The therapy rests on the core-response-network theory of trauma (trauma as a reversible dysfunctional state of a subcortical dynamical system) and the biological-completion theory of change (completing a frozen defensive movement discharges the held activation). Its clinical grammar is a handful of named techniques:

  • Resourcing — building embodied positive sensation and safety before touching trauma; grounded in attending to positive somatic markers rather than the negative cues traumatized clients fixate on, and in ventral-vagal social engagement (the therapist’s eye contact and voice).
  • Titration — approaching charged material “drop by drop” to avoid flooding and re-traumatization.
  • Pendulation — oscillating between activation (charge) and discharge (deactivation) so the system re-finds balance.
  • Discharge — permitting the involuntary release (trembling, shaking, tears, the “voo” vocalization) that is claimed to trigger parasympathetic reset.

How it relates to the wiki’s other clinical interoception material

SE belongs on the same shelf as interoceptive-training-clinical, which already collects trauma, chronic pain, substance use and anorexia as cases of restoring tolerated access to interoceptive signals under skilled guidance — but SE is distinctive in two ways worth keeping separate:

  1. It takes a specific side in is-more-interoceptive-awareness-better. Not “more awareness,” but awareness steered toward safety signals first and titrated toward aversive ones only as tolerance builds. That is a more operational answer than most of the field-positions on that debate — it says which interoceptive contact, in what order — even if it is asserted clinically rather than tested.
  2. It defines itself against interoceptive-exposure. Where exposure sustains contact with the feared sensation to extinguish catastrophic appraisal, SE deliberately avoids sustained aversive contact and works instead through completion and discharge. SE claims this is faster, more robust to relapse, and less distressing — the sharpest live disagreement between two interoceptive trauma approaches the wiki holds.
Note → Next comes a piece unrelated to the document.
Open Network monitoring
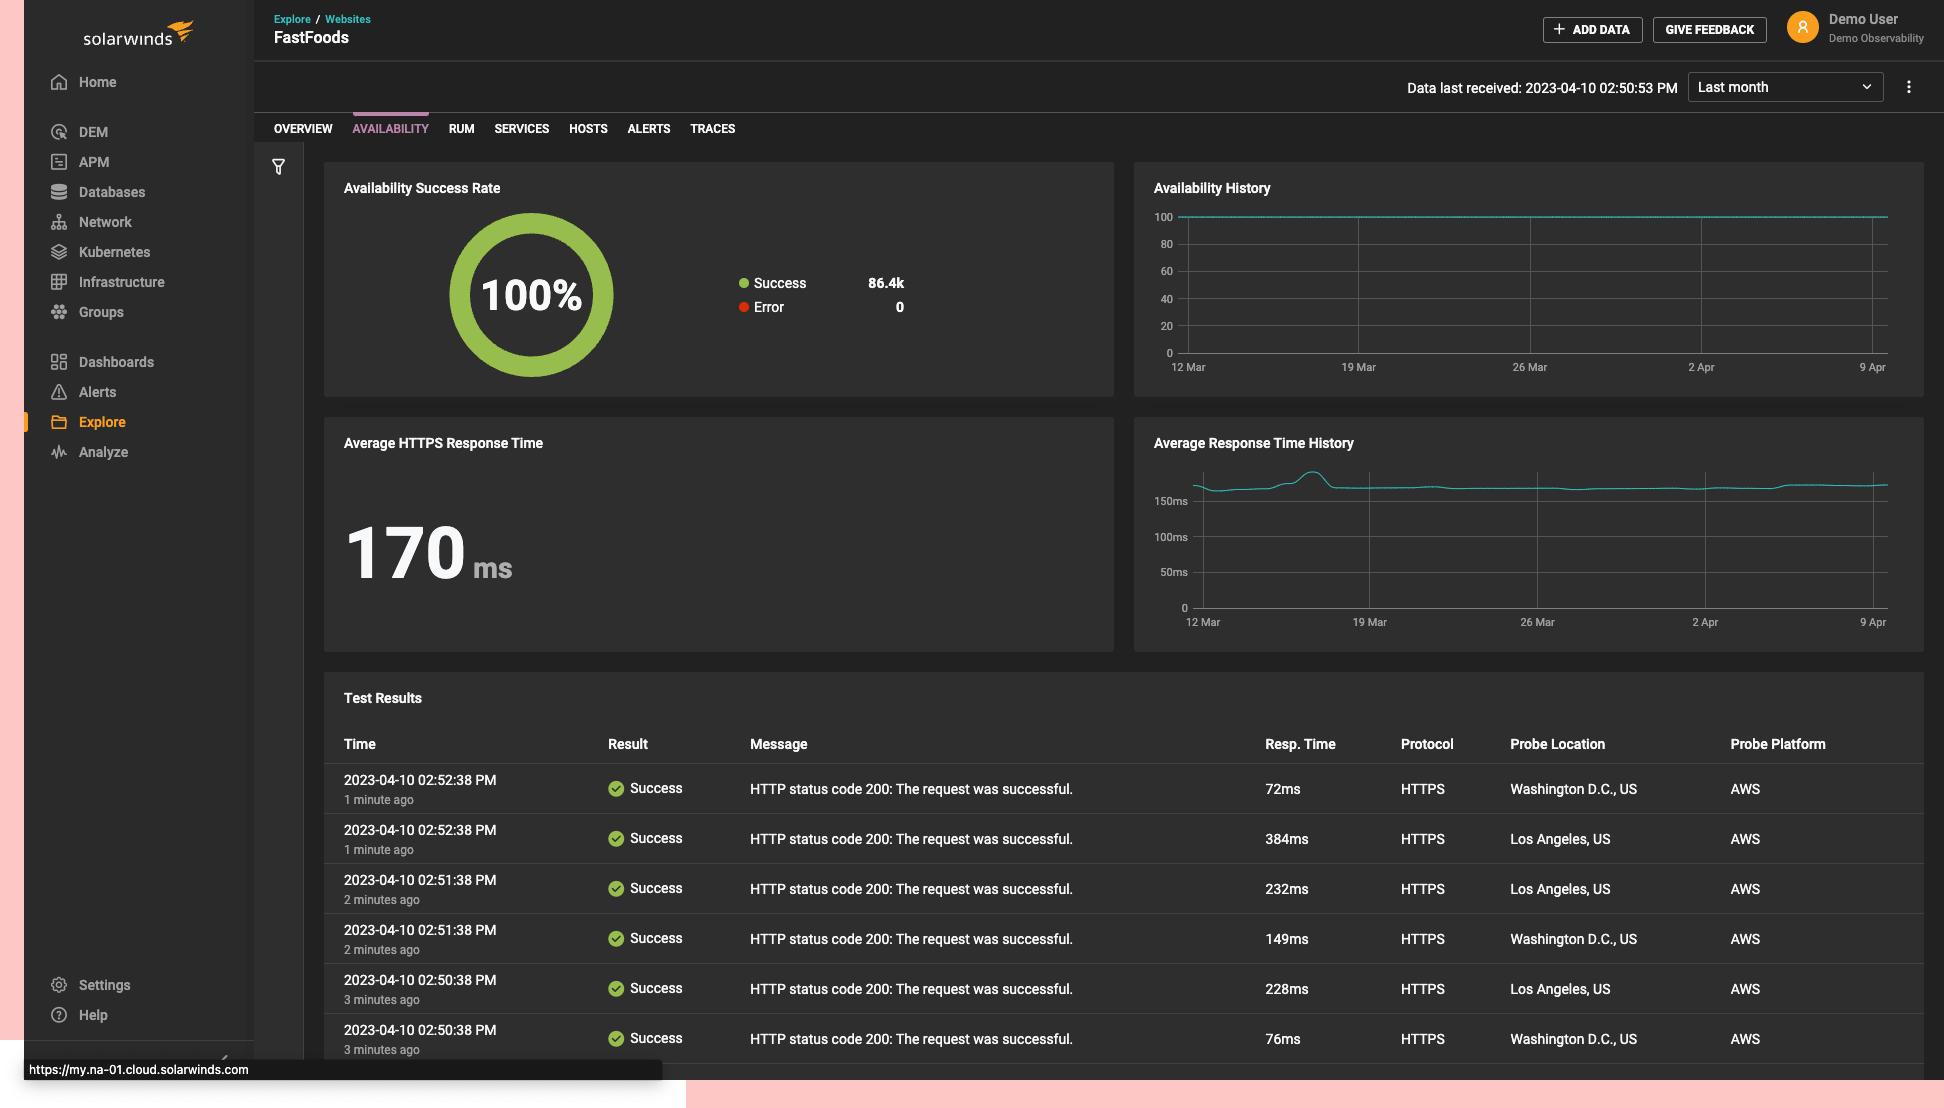105,221
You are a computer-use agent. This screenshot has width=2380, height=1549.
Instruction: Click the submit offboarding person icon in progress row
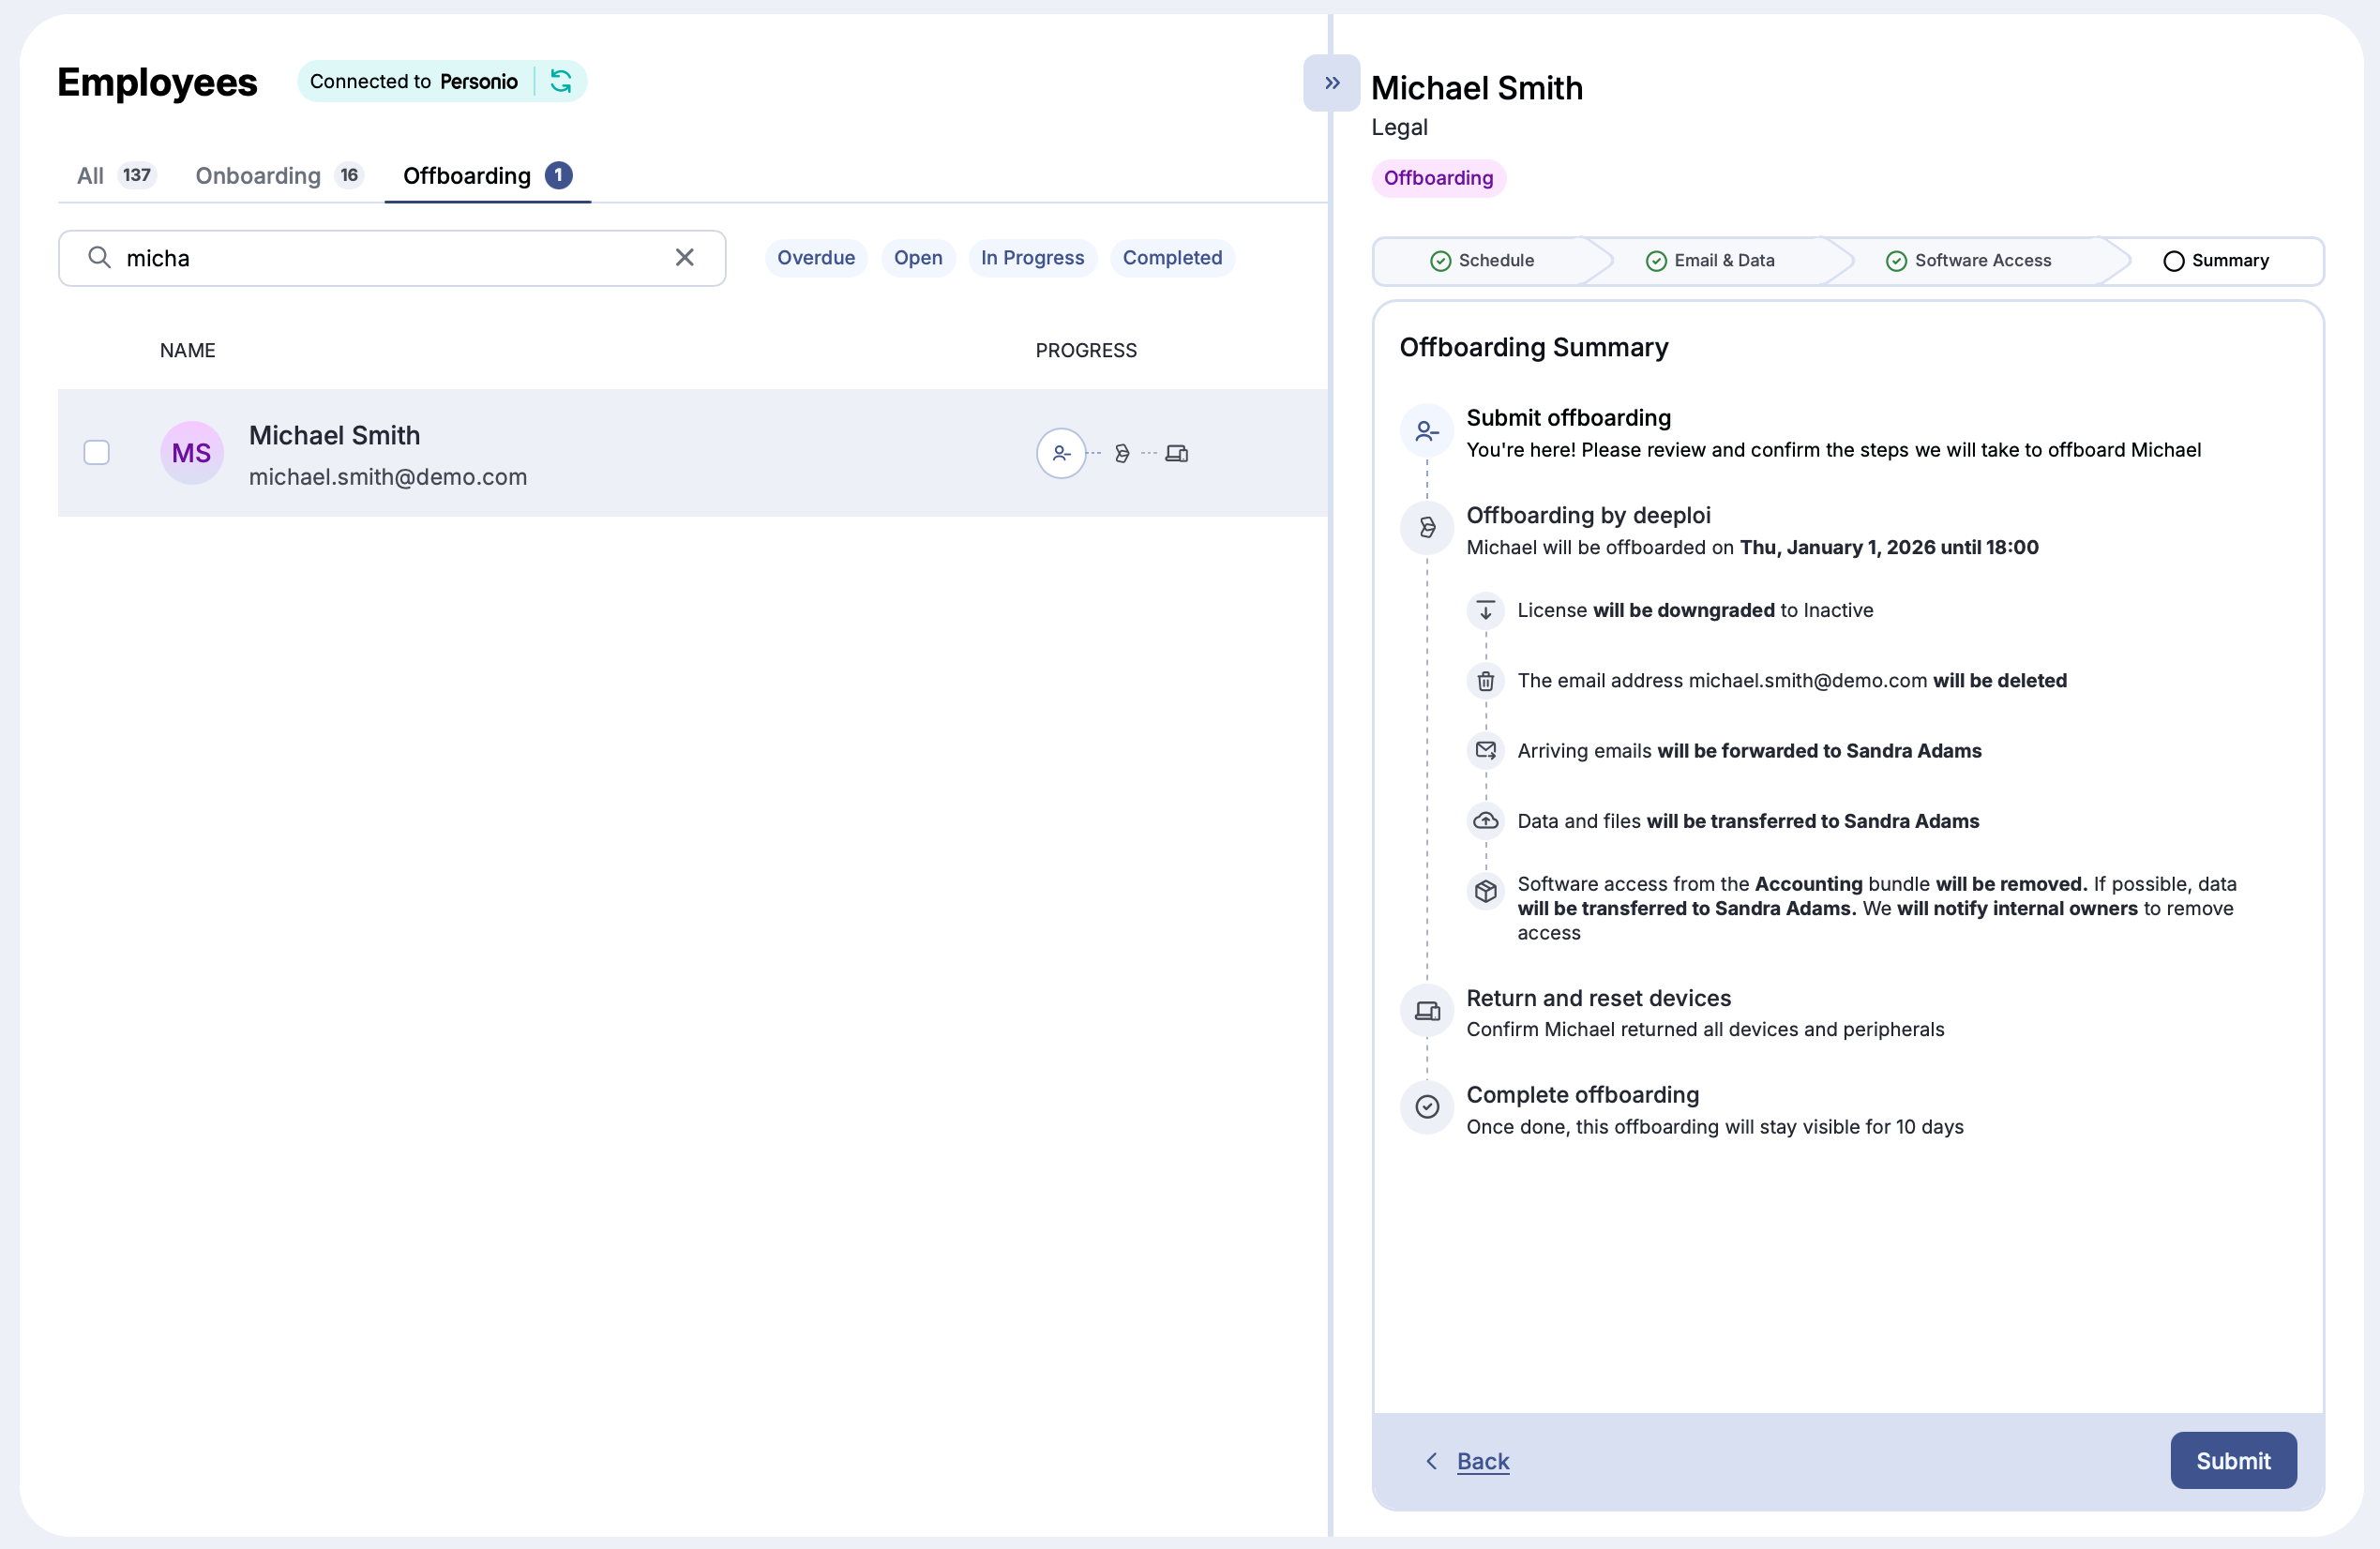[1061, 453]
The evidence problem, stated plainly

There is nothing in the evidence-base field because there is no evidence in the source. The originating paper is a theory paper by the therapy’s proprietors, illustrated by a composite case explicitly disclaimed as evidence, and it reports that no peer-reviewed SE studies existed at time of writing. This does not make SE wrong — biological-completion is a coherent and testable proposal — but it means the wiki files SE as a mechanism hypothesis with a clinical following and no outcome data, distinct in kind from the applications on interoceptive-training-clinical that at least cite feasibility studies. What would change the filing: an independent controlled outcome trial, and a direct test of the movement-specific completion claim. See payne-2015-somatic-experiencing.